All of the key social and technological components of a sustainable system will have to be present before it will be possible for our consumer society to transform itself into a conserver society. For this reason we need to actively support their development. In order to do this we need to understand not only the evolutionary process but also the requirements of a sustainable system….
Changing The World
The challenge is not just to change our values and social institutions, but to change them quickly enough to avoid environmental and social disaster. But how can a world system based on power, violence and inequality become peaceful and just? Global problems often appear to be too large and complex to understand, let alone manage.
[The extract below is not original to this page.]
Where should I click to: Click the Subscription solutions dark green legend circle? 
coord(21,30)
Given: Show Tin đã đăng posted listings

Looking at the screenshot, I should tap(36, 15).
This is because human societies, like weather systems, are open systems with chaotic and complex dynamics.
However, since all open systems operate within definable parameters and follow predictable patterns, appropriate theories can be used to explain and predict the dynamics of both weather systems and societal systems. The key to analyzing and managing global change is to recognize that our industrial civilization is not only a dynamic system (with all the characteristics of dynamic systems) but also a living and evolving societal system. Evolutionary systems theory provides us with powerful tools from both the natural and social sciences for analyzing complex global problems.…
While previous societal systems (historical ages) took thousands of years to develop, we have only a few years left in which to transform our civilization. Fortunately, we do not have to start from square one. Because the shift to a holistic society began over a hundred years ago, many of the key components of a sustainable societal system are already present. Moreover, our species is constantly learning new skills and becoming increasingly adaptable.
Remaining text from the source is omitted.